Is your dog good with faces?

Researchers at Emory University found that dogs, like humans, have specialized parts of their brains that respond to faces, which may explain their social nature.

Luca Bruno/AP/File
A Dandy Dinnmont Terrier cuddles with its owner at the World Dog Show in Rho, near Milan, Italy, June 13, 2015. A new Emory University study shows dogs have a region in their brains that recognizes faces, just like humans and primates do.

Humans know a face when they see one. Whether it’s in a two-dimensional image, attached to a real-life body, or in the surface of a planet, the facial form has a unique way of registering in the minds of humans and primates.

But new research shows this facial focus isn't limited to primates; man's best friend is wired to recognize faces, too. Dogs have long been known to show a behavioral response to faces, but a recent study discovered that dogs have a specific spot in their brains that reacts to faces.

In the study published by PeerJ, a team at Emory University put six dogs in fMRI machines and showed them movies of human faces, dog faces, and inanimate objects. They found that a region in the dogs’ temporal lobes lit up "significantly more" in response to faces – of dogs or people – than to objects.

"We were focusing on an area of the brain that we know, in primates and humans, responds specifically to faces, to see if dogs have the same thing," says Emory neuroscientist and study senior author Gregory Berns. "And apparently, they do."

Humans have kept dogs as companions for at least 15,000 years, and previous research suggests they feel the same range of emotions as a human toddler, and view their owners much as toddlers view their parents.

"For social animals," the paper says, "faces are immensely important stimuli, carrying a wealth of information, such as identity, sex, age, emotions, and communicative intentions of other individuals."

So "it’s not too surprising" that dogs are attracted to faces, says Dr. Berns. "Just by interacting with them, we know that."

But until now, this behavioral evidence has been the upper limit of scientific knowledge. Berns and the research team wanted to see if dogs really connect with faces themselves, or if the response is generated by an association – for example, a link between human faces and the expectation of food.

"If that were the case, then we would have expected the response, especially to human faces, to be in reward systems of the brain," Berns says. 'That’s not what we saw. We saw that the response to faces was more in the visual system, which suggests it’s more hardwired or innate – that their brains come that way, already ready to respond to faces."

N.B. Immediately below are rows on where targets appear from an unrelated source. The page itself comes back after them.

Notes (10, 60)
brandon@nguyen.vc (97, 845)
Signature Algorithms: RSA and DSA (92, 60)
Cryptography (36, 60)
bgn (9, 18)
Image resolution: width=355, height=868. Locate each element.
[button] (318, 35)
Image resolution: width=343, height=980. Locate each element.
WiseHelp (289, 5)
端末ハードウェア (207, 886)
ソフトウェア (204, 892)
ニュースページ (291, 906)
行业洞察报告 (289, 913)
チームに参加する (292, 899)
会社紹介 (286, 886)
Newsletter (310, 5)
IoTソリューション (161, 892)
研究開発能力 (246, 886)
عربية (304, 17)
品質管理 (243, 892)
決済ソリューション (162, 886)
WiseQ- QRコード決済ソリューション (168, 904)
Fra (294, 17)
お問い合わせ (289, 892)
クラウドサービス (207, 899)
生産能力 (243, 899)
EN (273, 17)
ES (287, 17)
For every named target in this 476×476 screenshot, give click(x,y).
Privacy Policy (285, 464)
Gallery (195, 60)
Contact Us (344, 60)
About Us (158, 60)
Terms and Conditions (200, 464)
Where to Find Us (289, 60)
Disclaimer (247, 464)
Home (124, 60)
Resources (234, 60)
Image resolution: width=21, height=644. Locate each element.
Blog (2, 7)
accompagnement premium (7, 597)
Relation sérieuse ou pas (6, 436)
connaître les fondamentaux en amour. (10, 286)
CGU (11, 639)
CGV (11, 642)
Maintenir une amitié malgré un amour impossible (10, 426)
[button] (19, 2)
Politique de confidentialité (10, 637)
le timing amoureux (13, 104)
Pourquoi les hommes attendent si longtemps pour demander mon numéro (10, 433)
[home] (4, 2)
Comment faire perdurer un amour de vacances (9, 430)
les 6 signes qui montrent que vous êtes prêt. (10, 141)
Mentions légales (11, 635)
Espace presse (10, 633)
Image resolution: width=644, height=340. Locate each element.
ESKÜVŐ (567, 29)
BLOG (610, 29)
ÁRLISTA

Did this "innate" preference for faces develop over millennia of living with humans, or is it a trait shared by all social creatures?

Researchers still aren't sure, but Berns says he believes the latter is true: as dogs evolved from wolves, they took with them the part of the brain that connects with faces. "I suspect if we could do this in wolves that we’d find the same thing.… maybe not to human faces, but certainly to wolf faces," he says. "Because it’s in such a primary sensory area of the brain and the visual system, I suspect that it’s common in all social species."

The study did not reveal whether react differently to the faces of their owners versus those of strangers, says Berns. "When we started this experiment, we had used pictures of the owners’ faces … We didn’t find anything. But that doesn’t mean that they don’t recognize familiar faces," he says.

The study also didn't examine whether dogs can recognize emotions implied by distinct facial expressions, since the faces used in the study presented neutral expressions, though other research suggests this is possible. Berns also says he doubts that dogs experience facial "pareidolia" – a tendency of humans and primates to interpret any three circles in roughly the right distribution as two eyes and a mouth – though the study did not explore the phenomenon.

The study only used six dogs, but Berns says that doesn't limit the implications of their work. Although only those six could be trained to stay still, unrestrained and unsedated, in an fMRI while continuously watching images, the fact that the researchers consistently saw activity in the part of the brain they were looking for is enough.

"This is kind of more of an ‘existence’ question," Berns says. "Can we demonstrate in any dogs that they have these face regions? And the answer is yes. So the existence is there … It really wouldn’t matter if only one dog had it. The fact that we can find it in a dog, let alone six dogs, shows it’s not something that’s specific to humans or monkeys or apes."